Ca y est. L’Amour
est arrivé. L’Homme s’est prononcé au moment où les survivants de l’hiver
remplaçaient le cachemire par des frocs un peu plus légers. Car le printemps
est également là: on réfléchit les doses et les volumes, pour que les sourires
remplissent pleinement le champ de la séduction. Il serait malin de discuter cet
abrupt échauffement dans nos alentours, mais on n’a pas vraiment envie. Plus
tard, promis.

Plus pertinent,
ce début du mois d’avril, est de se casser la tête avec le vin qu’on amènera au
premier rendez-vous. Un vin de la saison, un rosé ? Ce philosophe, ce
barde, ce fanatique de jazz, se laisserait il convertir vers le brosé* ?

Rien à perdre,
c’est parti.

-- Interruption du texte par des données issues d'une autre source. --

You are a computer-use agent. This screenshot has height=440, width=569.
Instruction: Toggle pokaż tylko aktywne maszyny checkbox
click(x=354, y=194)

Le Akakies de Kir Yianni (xinomavro !) rafraîchi, dans le
panier du vélo, en espérant que la température légèrement élevée ni ses propres
mains tremblantes ni les papillons dans le ventre ne tuent la fraîcheur de la
bouteille. L’Homme qui se dit pas connaisseur, découvre fruits croquants,
réglisse, cannelle et acidité. Il goûte, sourit et affirme.

Avec son rire, il
fait sourire le monde entier. Son appréciation du vin me convainc. Dans deux
jours, on discutera ce fameux changement climatique.